_RECORD SET_.
"""
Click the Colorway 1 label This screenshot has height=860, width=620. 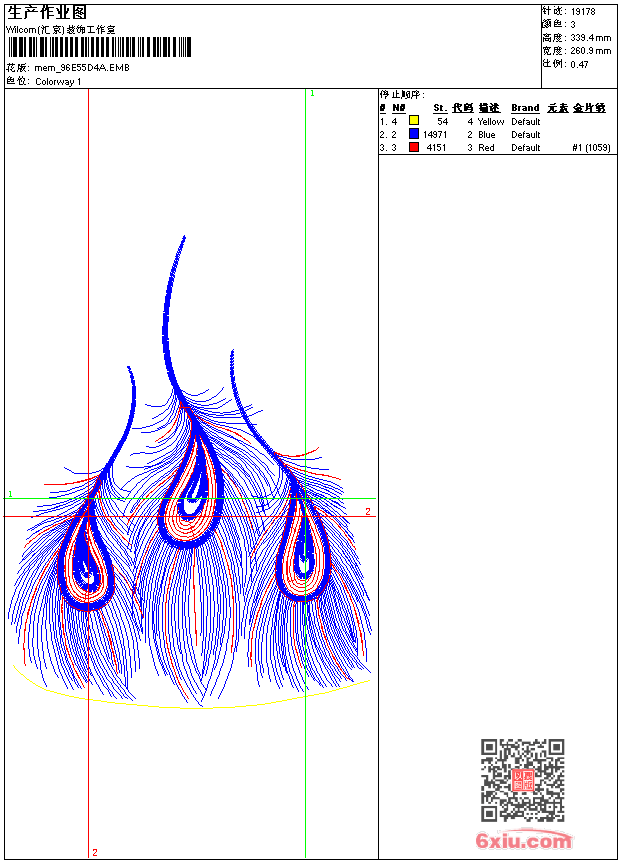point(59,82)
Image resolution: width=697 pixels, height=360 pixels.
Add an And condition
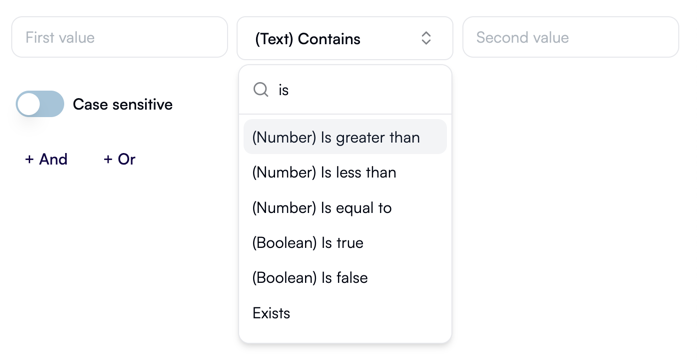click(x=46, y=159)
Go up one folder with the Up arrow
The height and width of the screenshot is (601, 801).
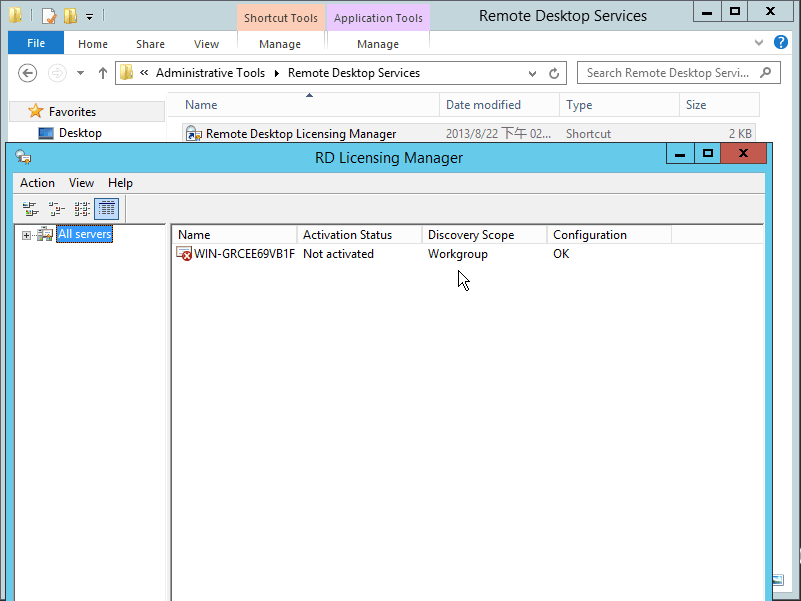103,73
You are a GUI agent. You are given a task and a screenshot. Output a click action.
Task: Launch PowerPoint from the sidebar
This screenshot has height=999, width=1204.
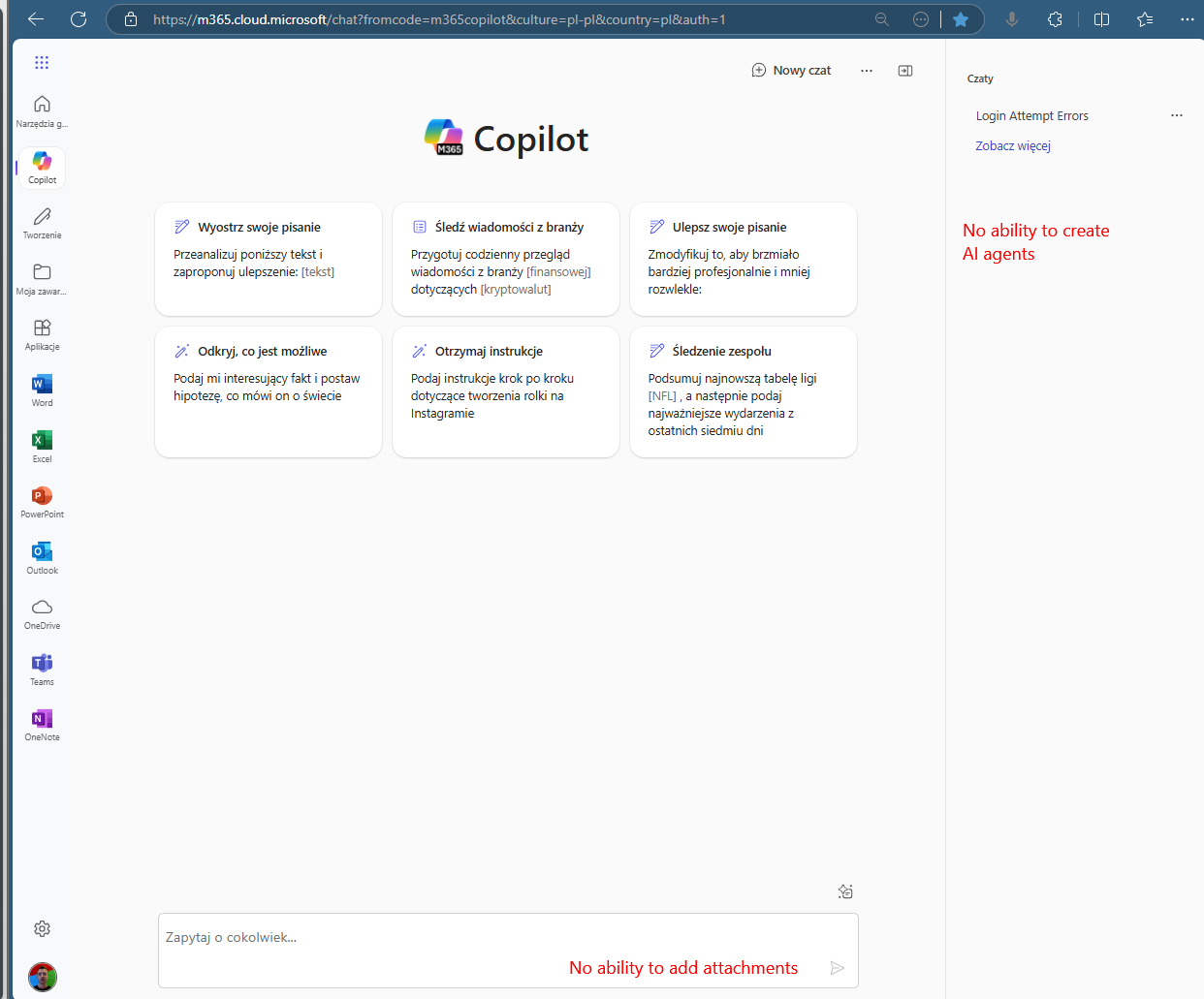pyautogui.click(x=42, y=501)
"""
_AIM OF THE TASK_.
The lines running from the one with "You are a GUI" to the close of the material above are to be retyped exactly; no picture is to be included.

_TASK ANSWER_.
You are a GUI agent. You are given a task and a screenshot. Output a click action.
Task: Launch PowerPoint from the sidebar
This screenshot has height=999, width=1204.
pyautogui.click(x=42, y=501)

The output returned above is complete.